The University ponders on how it can deliver postlesson assessment online in a way that minimizes the technical challenges on the students’ part. The teaching staff expands their ways in giving exams and assignments that fit best online since, at present, paperbased tests are no longer feasible. Aside from that, they must be prepared to answer the questions of the students, even regarding the technical problems on the system.
We also pay attention to the needs of our students with disabilities and think of solutions that are specialized and catered to their specific needs. That plus a look into the cases of digital divide where a student living in the countryside might not have the best internet connection to access the uploaded materials.
What are the most challenging experiences ILAB faced during COVID-19?
From the onset of the virus, we have implemented a few strategic plans. We first started working on the worst-case scenario which was the University being closed until the summer. From there, we have built a pile of strategies. One of the challenges we have encountered is the massive delay in the delivery of technological materials. Overnight, every activity shifted to remote and we had to provide some of the staff, both academic and administrative, with additional hardware solutions. Since the production in China has been halted, the orders we made faced the same issue. We put on our thinking caps and managed to provide an alternative source without allowing the quality of the content to suffer.
How can the COVID-19 incident become an opportunity for the University?
For the long-term, it can have the upsides. This is the time the University revamps its models in teaching, materials, and technology. We have an abundant supply of technology on our side and, for now, it is enough to provide our students.

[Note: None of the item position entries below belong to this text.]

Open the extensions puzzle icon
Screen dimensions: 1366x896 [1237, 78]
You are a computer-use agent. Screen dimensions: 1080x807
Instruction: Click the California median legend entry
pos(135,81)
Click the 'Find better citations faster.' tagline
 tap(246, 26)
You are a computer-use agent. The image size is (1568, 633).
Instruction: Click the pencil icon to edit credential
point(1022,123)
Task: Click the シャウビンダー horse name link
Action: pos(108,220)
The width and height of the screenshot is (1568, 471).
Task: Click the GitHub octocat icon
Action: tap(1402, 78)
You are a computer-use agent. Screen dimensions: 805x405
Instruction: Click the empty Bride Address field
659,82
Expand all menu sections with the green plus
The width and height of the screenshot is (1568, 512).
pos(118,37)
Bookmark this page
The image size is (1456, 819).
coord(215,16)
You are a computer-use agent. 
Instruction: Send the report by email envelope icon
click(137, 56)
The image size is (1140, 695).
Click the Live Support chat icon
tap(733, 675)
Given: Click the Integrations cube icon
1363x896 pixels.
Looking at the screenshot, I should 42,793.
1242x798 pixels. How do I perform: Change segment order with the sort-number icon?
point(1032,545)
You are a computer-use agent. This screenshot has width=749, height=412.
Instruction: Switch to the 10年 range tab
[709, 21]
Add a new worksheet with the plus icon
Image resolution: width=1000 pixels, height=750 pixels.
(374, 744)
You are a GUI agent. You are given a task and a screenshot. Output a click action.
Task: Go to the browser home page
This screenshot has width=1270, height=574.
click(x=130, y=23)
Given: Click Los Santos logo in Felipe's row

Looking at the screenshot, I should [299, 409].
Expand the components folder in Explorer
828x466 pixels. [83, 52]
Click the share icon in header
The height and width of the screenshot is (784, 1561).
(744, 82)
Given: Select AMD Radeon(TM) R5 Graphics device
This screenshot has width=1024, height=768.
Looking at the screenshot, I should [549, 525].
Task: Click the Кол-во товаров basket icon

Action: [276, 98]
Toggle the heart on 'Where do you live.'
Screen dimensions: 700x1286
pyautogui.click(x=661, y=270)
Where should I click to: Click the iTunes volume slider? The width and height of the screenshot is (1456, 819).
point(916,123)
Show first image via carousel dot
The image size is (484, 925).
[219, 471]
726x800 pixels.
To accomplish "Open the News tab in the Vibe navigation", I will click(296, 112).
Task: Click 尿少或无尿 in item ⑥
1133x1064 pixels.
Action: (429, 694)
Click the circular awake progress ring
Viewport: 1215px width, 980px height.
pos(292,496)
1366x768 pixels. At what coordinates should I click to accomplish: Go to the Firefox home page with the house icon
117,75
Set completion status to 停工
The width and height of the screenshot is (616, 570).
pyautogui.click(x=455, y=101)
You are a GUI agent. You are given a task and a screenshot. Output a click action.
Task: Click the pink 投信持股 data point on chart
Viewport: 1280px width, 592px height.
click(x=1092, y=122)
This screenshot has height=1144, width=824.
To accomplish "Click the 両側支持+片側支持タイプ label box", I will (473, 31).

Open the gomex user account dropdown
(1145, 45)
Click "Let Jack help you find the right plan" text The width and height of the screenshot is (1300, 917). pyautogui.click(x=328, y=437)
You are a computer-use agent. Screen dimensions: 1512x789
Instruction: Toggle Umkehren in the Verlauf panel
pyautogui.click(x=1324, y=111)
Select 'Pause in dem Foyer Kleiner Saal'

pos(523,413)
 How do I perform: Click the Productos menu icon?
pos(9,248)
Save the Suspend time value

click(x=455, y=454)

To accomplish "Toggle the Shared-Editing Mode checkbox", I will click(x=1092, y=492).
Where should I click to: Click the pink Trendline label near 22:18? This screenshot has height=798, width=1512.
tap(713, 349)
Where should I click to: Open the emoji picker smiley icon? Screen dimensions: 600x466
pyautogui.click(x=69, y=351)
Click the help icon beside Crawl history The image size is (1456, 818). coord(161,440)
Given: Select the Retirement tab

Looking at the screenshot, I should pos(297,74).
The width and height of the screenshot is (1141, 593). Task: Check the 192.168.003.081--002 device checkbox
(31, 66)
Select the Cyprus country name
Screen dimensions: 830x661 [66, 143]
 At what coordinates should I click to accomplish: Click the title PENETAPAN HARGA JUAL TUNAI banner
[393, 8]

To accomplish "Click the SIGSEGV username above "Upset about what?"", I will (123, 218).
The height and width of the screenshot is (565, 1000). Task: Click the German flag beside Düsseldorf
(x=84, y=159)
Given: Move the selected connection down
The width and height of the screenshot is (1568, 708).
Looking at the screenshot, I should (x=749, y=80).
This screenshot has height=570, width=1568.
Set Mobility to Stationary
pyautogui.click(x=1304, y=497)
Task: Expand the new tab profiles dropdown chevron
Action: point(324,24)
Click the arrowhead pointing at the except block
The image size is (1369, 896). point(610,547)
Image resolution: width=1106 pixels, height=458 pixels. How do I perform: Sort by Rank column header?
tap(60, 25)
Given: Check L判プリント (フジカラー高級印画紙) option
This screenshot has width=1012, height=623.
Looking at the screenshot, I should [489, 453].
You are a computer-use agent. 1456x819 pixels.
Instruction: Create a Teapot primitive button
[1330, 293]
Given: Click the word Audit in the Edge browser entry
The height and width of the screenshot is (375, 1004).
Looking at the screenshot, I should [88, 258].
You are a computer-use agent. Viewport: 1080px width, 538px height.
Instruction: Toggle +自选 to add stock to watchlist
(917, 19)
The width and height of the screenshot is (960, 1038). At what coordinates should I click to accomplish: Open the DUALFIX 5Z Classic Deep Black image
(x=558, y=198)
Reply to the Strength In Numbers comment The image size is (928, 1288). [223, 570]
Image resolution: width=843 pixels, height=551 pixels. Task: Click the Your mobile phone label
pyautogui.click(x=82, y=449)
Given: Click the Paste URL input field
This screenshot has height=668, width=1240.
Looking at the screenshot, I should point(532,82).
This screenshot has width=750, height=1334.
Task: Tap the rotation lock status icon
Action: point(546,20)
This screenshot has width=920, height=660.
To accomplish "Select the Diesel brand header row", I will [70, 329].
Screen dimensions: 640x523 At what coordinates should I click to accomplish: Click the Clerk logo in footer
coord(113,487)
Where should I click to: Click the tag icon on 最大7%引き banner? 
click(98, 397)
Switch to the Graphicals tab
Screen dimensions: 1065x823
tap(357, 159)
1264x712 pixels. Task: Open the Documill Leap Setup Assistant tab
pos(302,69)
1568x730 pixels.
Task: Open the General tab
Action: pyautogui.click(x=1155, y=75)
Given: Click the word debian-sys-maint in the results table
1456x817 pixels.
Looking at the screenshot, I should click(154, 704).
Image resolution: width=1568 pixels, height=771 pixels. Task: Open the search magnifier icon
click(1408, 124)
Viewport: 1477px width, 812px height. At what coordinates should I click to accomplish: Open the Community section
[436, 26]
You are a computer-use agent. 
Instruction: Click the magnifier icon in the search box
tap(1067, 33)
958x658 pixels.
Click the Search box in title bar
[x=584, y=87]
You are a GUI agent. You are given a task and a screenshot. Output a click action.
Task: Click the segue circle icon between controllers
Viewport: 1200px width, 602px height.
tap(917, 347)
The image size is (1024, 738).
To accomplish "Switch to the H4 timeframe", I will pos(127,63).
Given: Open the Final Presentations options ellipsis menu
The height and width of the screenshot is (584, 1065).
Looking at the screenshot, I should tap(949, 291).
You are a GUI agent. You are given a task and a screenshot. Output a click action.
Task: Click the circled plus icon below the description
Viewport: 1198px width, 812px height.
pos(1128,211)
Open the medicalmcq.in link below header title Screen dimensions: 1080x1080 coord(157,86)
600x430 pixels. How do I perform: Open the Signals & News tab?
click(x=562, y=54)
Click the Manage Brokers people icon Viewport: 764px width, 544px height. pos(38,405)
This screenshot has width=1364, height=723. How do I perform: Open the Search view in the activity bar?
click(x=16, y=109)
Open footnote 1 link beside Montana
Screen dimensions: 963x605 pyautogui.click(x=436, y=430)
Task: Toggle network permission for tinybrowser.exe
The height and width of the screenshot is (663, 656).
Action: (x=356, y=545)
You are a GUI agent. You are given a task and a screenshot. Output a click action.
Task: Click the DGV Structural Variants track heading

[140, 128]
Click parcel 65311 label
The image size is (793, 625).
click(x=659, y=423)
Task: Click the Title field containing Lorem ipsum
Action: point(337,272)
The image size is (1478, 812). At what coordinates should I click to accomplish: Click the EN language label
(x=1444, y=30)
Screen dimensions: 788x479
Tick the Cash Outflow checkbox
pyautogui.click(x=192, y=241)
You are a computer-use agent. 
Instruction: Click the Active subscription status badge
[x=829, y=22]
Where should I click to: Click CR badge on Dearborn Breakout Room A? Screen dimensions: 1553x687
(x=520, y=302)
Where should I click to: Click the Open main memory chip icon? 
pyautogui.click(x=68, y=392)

What we learn from this experience takes us further in an important phase.
Technology provides us with tools that complement what we use inside the classroom, on the internet, and, most especially, on social media platforms. We will witness an even more connected world and the previous generations will necessarily converge around Gen Z.
The University has taken the challenge to improve its mode of delivery, contents, and even research online until beyond this period. We are aware of the bandwidth issues that many are experiencing nowadays. Everyone is at home and uses the Internet. We want to ensure that the bandwidth will not affect the quality of the online materials.
One of the projects we are implementing is to equip all classrooms on campus with state of the art cameras and audio-equipment to allow live streaming of the lecture for the students who want to catch up online. We believe it bridges the generational gaps in terms of technological advancement.
In the end, I would like to thank every member of the staff who has been with us throughout this tough period: The Rector, the administrative directors, and every department of the University. We would not be able to do any of this without their help. They have displayed a sense of bond and teamwork that I have never seen before. Each one of them has worked more than what they were tasked to, putting the needs of others before theirs. And that, I believe, is a learning experience to keep and remember.
* Blackboard is the largest education technology and services company in the world serving nearly 100 million users.
Article featured on Worldbound, edition n.4-2020.